Problem A — Reproduce part of the post about auditing urllib3 word for word, beginning at the words "Since LLMs have" and stopping after "Transfer-Encoding: chunked header.".
Problem B —
Using the post about auditing urllib3, decide whether each statement below agrees with it. Answer yes or no for each and quote the words of the post that settle it.
(i) The author focused the research on how the client parses responses.
(ii) The author's report to the maintainers made no mention of the http.client._safe_read() function.
(iii) The agent's alert concerned unchecked chunk sizes.
Problem C — According to the post about auditing urllib3, why did the author point the agent specifically at the code that parses response headers?

##### Text for analysis

It’s been a while since I shared a post, I think I’ve forgotten how to start these things. Let’s cut to the chase.

One day, out of boredom, I was auditing the urllib3 codebase. At the time, I was also experimenting with integrating LLMs into my Vulnerability Research workflow (I might write a separate post about that later). As you might expect when analyzing an HTTP client library, I decided to focus my research on how the client parses responses. I was hunting for faulty parsing logic, perhaps a crash or a state inconsistency.

Since LLMs have limited context windows, I directed the agent specifically toward the code responsible for parsing response headers to keep the scope manageable. Supporting my initial hypothesis, the agent generated an alert regarding unchecked chunk sizes in HTTP responses containing the Transfer-Encoding: chunked header.

I then manually dug into the header parsing code. Believing I had identified the root cause, I reported the vulnerability to the urllib3 maintainers (even though I explicitly noted in the report that the execution flow passed through the http.client._safe_read() function…). At this point, urllib3 maintainer Illia was incredibly helpful with the root-cause analysis. You can read the full story here.

##########
##### Supplied entries

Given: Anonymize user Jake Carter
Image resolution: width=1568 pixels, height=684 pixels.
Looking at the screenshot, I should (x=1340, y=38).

##########
##### Supplied entries

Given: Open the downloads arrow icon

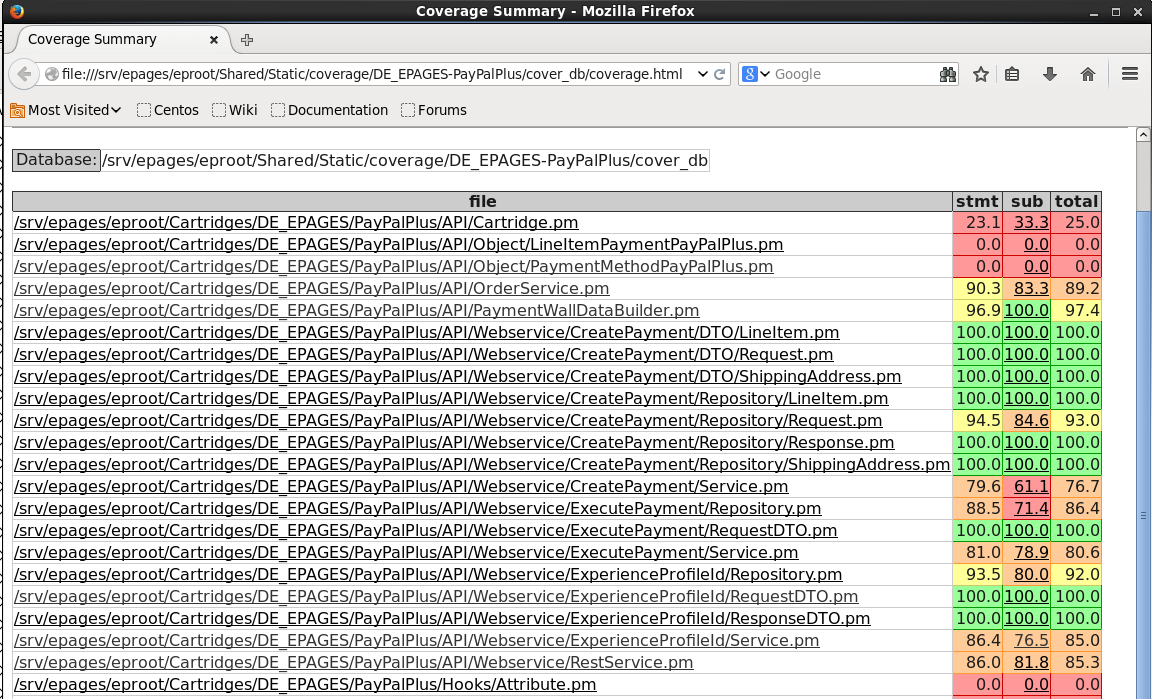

##########
##### Supplied entries

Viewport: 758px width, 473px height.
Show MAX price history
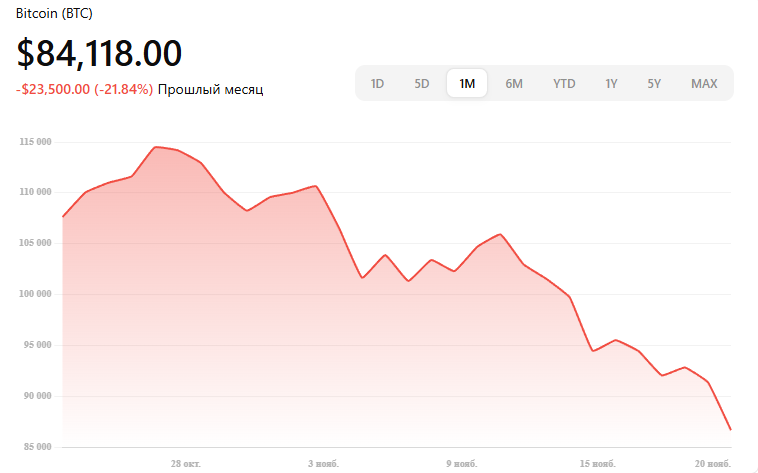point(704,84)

##########

Output A —
Since LLMs have limited context windows, I directed the agent specifically toward the code responsible for parsing response headers to keep the scope manageable. Supporting my initial hypothesis, the agent generated an alert regarding unchecked chunk sizes in HTTP responses containing the Transfer-Encoding: chunked header.

Output B —
(i) Yes: "I decided to focus my research on how the client parses responses."
(ii) No: "even though I explicitly noted in the report that the execution flow passed through the http.client._safe_read() function"
(iii) Yes: "the agent generated an alert regarding unchecked chunk sizes in HTTP responses containing the Transfer-Encoding: chunked header"

Output C — LLMs have limited context windows, so the author narrowed the agent's attention to the header-parsing code to keep the scope manageable.